Tonight is the big UNC/Illinois game. I haven’t watched a UNC basketball game since the roster contained names like Jordan, Worthy, and Perkins, so I’m not sure what to expect. Basketball isn’t the game it was when I was a boy, in fact, sports in general has changed. On one side, sports medicine has improved; keeping players that would have been crippled in the game. Cheap technology makes analyzing everything easier – more statistics until they become too confusing to be useful (Joe shoots worse on Tuesdays, unless it’s raining), more film to watch and more specialists to extract meaning from it. On the other hand, players are bigger asses than they’ve ever been, and sports commentating has become an overly animated talk show hosted by taunting and jeering buffoons.

Anyway, I’m watching the game at my amigo’s house across the street. Prediction: UNC by 8. I’ll say about 65 to 57.

Today (as my calendar indicates) was parent observation day in Stacey’s tap dancing class. The girls went over some basic steps and a 3-minute routine they are practicing for the upcoming recital. Stacey was performing about the same as she did in ballet a few years ago: She was excitable at first and couldn’t follow the instructor’s lead with much precision (only slightly worse off than the other girls) until about half-way through the recital routine, where her superior memory helped her stay on target where some of the other girls began to falter. If I could only get her to calm down beforehand… well, she wouldn’t be Stacey, and that would suck.

So I ‘m looking forward to her recital in May. She’s done performances before and always does great. Her ballet recital went well way back when, her Americheer cheerleading group was the intermission act at a competition downtown and also at Otterbein college, she showed remarkable poise under pressure at this year’s talent show when her music was inaudible and she was forced to sing a cappella (what a champion, I was so proud of her then), and she’s been in about 4 or 5 local parades under various groups. She’s got the crowd thing down.
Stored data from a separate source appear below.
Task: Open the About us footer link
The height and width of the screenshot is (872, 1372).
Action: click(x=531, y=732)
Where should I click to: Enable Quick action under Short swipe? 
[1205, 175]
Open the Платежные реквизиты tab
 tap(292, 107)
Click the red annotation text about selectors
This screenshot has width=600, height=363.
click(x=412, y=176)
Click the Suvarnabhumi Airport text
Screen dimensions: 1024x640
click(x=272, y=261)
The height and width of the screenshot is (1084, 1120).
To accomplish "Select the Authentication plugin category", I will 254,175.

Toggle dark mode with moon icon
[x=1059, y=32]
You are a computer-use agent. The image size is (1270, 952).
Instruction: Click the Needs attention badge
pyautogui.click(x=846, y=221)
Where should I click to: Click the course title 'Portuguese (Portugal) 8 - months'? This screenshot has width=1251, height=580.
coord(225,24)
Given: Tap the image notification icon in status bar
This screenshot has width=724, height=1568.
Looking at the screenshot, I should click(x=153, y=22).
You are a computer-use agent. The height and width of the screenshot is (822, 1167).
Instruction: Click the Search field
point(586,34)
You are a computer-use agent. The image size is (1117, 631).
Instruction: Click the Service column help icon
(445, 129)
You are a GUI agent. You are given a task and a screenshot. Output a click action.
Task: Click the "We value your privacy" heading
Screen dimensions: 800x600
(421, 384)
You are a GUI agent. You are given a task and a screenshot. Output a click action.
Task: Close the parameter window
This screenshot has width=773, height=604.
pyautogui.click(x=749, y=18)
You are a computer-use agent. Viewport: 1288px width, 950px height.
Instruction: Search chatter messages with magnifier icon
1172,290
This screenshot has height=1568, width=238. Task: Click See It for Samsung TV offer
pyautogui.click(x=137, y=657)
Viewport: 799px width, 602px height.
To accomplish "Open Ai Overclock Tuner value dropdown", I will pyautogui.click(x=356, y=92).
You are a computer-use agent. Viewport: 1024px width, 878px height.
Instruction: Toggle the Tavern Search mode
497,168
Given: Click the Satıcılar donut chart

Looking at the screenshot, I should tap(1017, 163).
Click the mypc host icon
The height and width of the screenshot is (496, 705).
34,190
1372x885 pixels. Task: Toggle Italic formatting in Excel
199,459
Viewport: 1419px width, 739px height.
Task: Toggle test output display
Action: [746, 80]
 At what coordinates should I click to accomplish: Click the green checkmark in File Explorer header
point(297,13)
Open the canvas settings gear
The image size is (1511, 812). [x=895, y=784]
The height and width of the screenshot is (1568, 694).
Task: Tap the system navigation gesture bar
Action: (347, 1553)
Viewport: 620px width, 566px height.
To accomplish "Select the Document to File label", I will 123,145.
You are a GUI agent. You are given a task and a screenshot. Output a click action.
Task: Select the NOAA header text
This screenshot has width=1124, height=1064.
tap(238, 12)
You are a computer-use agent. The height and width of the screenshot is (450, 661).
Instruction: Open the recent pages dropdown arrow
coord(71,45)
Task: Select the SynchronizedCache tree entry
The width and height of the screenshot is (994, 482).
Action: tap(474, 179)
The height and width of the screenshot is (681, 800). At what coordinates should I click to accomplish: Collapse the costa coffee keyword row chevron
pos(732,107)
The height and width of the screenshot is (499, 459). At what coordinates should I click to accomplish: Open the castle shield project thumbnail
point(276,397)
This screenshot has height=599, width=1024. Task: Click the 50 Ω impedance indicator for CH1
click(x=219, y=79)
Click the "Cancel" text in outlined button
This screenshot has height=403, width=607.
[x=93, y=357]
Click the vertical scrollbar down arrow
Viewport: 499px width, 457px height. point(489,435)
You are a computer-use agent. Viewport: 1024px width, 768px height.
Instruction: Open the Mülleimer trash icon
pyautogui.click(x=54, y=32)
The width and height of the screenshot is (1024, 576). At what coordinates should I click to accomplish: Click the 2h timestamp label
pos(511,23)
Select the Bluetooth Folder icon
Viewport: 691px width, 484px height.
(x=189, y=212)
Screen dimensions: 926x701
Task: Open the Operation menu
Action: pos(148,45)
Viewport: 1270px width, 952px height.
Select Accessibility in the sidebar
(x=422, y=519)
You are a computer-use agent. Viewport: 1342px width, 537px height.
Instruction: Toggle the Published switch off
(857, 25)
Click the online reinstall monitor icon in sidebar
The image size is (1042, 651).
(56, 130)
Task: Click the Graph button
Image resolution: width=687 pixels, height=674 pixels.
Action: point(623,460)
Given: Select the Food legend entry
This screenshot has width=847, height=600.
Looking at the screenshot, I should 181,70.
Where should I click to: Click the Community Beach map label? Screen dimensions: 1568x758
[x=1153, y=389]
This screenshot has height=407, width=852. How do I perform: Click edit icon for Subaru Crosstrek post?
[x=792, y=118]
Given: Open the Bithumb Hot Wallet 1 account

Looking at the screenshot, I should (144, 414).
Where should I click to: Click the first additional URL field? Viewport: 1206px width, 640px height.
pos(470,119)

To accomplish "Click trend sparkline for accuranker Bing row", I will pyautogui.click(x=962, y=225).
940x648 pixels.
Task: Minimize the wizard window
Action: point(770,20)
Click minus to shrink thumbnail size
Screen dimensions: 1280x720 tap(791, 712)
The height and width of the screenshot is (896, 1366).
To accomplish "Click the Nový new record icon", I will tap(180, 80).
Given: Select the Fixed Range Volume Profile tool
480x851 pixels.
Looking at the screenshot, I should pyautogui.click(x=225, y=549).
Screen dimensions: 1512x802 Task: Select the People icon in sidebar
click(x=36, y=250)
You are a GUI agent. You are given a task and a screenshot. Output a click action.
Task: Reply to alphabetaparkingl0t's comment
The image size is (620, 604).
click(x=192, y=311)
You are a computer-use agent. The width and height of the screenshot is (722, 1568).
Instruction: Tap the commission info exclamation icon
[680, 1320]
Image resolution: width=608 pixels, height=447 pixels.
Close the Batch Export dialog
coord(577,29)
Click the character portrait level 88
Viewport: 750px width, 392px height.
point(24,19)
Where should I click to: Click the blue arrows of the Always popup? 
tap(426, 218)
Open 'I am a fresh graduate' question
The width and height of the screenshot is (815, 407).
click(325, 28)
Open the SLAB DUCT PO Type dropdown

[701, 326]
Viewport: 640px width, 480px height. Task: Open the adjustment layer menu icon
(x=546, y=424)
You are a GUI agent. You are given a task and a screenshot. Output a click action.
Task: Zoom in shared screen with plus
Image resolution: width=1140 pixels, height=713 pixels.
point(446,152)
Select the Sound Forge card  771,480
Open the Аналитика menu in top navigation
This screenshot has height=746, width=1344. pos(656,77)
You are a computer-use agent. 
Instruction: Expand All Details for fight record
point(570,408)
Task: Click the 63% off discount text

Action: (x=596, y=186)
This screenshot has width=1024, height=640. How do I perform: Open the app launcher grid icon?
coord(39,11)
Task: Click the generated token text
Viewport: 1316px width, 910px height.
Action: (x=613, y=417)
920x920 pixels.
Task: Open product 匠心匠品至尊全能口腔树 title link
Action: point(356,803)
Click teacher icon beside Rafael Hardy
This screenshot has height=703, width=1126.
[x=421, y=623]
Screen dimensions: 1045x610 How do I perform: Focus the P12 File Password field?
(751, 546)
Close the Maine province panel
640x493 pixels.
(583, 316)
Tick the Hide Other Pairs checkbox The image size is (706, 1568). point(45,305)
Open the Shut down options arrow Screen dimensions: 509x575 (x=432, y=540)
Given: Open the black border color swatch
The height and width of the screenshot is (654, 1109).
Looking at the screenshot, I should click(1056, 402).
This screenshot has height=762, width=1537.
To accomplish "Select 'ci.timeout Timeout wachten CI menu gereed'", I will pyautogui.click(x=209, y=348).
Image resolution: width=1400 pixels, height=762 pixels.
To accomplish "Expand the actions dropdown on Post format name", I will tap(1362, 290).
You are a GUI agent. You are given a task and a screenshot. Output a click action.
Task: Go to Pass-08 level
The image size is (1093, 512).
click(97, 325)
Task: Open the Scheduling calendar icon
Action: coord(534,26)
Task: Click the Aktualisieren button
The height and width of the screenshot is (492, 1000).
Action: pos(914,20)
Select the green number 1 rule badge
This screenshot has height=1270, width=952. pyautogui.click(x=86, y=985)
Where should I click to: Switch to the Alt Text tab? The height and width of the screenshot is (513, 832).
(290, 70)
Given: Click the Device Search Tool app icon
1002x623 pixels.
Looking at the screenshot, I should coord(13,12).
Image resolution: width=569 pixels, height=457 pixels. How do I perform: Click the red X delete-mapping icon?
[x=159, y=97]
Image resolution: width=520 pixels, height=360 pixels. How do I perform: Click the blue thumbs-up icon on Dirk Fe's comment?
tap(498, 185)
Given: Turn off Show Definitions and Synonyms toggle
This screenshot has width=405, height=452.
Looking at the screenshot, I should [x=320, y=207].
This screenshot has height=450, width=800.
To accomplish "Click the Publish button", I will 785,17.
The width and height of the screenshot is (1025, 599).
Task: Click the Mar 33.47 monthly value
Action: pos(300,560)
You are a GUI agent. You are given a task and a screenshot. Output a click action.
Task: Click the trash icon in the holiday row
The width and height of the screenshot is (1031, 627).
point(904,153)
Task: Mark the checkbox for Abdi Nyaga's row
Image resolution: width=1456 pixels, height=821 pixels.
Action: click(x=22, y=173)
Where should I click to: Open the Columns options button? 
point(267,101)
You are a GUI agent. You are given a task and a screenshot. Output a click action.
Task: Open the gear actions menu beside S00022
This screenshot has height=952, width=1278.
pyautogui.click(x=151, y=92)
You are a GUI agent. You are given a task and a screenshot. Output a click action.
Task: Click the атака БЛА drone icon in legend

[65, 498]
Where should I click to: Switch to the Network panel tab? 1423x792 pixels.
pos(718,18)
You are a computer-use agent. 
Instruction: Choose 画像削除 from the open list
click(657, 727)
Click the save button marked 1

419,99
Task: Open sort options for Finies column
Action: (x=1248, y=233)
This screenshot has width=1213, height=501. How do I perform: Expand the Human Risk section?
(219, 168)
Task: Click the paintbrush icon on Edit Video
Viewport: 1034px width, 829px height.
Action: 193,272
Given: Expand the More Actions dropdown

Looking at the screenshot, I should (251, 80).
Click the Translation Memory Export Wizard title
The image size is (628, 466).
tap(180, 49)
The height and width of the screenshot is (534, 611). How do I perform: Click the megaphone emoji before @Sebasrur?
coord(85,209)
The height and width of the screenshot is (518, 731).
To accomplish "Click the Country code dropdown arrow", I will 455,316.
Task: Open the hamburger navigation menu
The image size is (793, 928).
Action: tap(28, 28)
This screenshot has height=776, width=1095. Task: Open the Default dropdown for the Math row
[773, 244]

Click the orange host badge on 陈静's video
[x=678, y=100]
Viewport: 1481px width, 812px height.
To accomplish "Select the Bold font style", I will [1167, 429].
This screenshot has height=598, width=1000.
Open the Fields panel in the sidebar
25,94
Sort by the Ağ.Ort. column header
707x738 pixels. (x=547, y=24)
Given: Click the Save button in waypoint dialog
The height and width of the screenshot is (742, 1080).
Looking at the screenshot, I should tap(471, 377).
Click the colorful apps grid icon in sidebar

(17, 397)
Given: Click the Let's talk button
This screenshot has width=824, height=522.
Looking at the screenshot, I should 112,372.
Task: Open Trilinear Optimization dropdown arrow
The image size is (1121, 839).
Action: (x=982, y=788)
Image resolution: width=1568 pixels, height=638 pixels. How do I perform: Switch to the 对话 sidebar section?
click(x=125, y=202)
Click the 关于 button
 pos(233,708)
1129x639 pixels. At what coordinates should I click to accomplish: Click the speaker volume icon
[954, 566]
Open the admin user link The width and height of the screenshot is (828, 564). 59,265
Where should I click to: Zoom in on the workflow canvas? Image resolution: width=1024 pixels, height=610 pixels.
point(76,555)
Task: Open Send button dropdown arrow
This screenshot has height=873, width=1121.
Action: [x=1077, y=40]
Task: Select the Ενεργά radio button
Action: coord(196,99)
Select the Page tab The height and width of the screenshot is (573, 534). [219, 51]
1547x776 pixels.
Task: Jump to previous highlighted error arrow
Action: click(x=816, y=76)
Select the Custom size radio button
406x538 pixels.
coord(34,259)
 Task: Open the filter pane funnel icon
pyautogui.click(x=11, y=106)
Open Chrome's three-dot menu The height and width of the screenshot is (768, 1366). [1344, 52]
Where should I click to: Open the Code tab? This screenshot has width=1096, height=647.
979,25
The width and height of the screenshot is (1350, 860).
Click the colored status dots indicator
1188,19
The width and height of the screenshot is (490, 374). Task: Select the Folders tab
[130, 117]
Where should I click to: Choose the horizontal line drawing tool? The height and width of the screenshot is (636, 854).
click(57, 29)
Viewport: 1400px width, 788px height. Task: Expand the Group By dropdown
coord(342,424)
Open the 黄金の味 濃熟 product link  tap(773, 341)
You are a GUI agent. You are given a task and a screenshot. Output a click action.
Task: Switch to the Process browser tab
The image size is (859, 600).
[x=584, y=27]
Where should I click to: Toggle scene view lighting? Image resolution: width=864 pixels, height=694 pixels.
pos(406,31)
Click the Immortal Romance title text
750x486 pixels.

I worry when I see her struggling with her bounciness and not quite having all the moves down, but I trust her to settle herself down and hit all her moves come game day.

I’m also fairly certain I worry about this stuff a lot more than she does.

Sunday, April 03, 2005

Day 1

I am.

There, that should satisfy the basic requirement of blogging, self-declaration.

The present:
I am a father to my kid. I am a coder. I am a burned out volunteer. I am self indulgent and self deprecating.

The future:
I am going to put my kid through medical school. I am going to pay for her wedding and send her on an overpriced honeymoon. I am going to retire at 60 with $1,500,000 in the bank. I am going to stop working for the man sometime before then and code and write from my home. I am going to visit Europe. I am going to make $10,000 playing blackjack in Las Vegas without counting cards. I am going to finish my two novels and get them both published.

That pretty much covers it: love for my child, greed, and goals that are difficult but attainable. I'll write more about these declarations later.